Like he did when he supported the Reforming American Immigration for a Strong Economy (RAISE) Act in 2017, the president now aims to shift the criteria for immigrant admission and emphasize the importance of the skills that prospective immigrants would bring to the United States.
While the details remain unknown, the president’s proposal introduces a point system that would allow the United States to select immigrants based on a defined set of academic and professional credentials, as well as English-language skills. It would simultaneously restrict family-based admissions to immediate family members only.
The president’s recipe for “fixing” the legal immigration system, however, seems to be based on a misguided diagnosis that has nothing to do with the actual needs of the country or American businesses, workers, and families. He simplistically defines the problem as “discriminating against genius” and admitting immigrants “by chance.”
It’s true that employers who intend to hire foreign-born workers with specialized skills and high-skilled immigrants wanting to start a business in the United States face some obstacles in the current system. But that is only one problematic aspect of our legal immigration system.

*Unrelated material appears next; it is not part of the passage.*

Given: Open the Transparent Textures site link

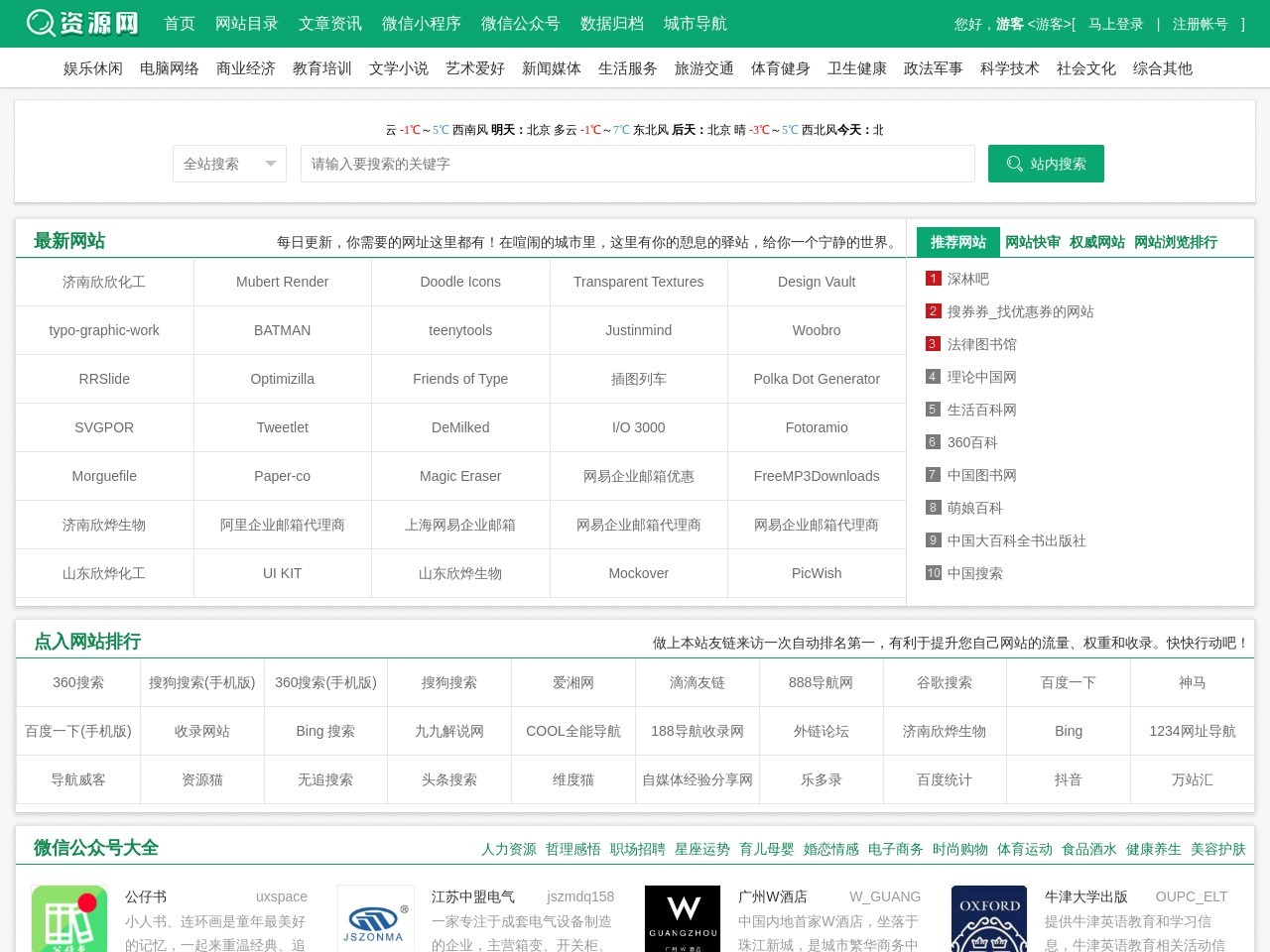Looking at the screenshot, I should pos(638,282).
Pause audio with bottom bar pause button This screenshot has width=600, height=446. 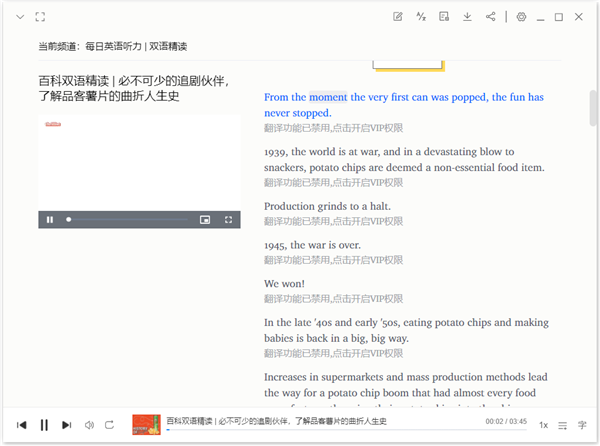tap(44, 425)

In this proposal, merit is narrowly defined as possessing certain types of skills, employment histories, and educational credentials. The proposal assumes these narrowly defined sets of criteria are what the country needs. However, this doesn’t account for the complexity of our economy, the various types of skills that are in demand, and the fact that those needs may change over time.
For example, the proposal ignores the fact that so-called “less-skilled” immigrants play a fundamental role in the essential economy, which encompasses occupations such as elder care, construction, and food services, to mention just a few.
Although it’s too early to tell, this proposal seems to be designed to exclude certain groups. For example, immigrant women who work in the domestic sphere, caring for the elderly and sick and raising the future workforce, would probably be excluded. The plan would probably also exclude individuals from countries with lower levels of human capital, or people above a certain age.
The current system clearly has many problems. These include the system’s lack of flexibility to allow admissions to follow the fluctuations of the business cycle and the enormous backlogs for certain categories of immigrants from certain countries. The new proposal, however, does nothing to remedy those problems. Additionally, this plan provides no solution for the DACA or TPS populations—let alone the undocumented population as a whole.
A robust reform to the immigration system that aspires to be durable should be the result of broad consensus and based on a rigorous analysis of the economic and noneconomic implications of such changes. Unfortunately, neither of these elements are present here.
It’s also worth pointing out that when defining immigrant selection criteria, the country is not only defining a market, it is also building the foundations of a community. This aspect, not surprisingly, is not even superficially acknowledged in the President’s proposal.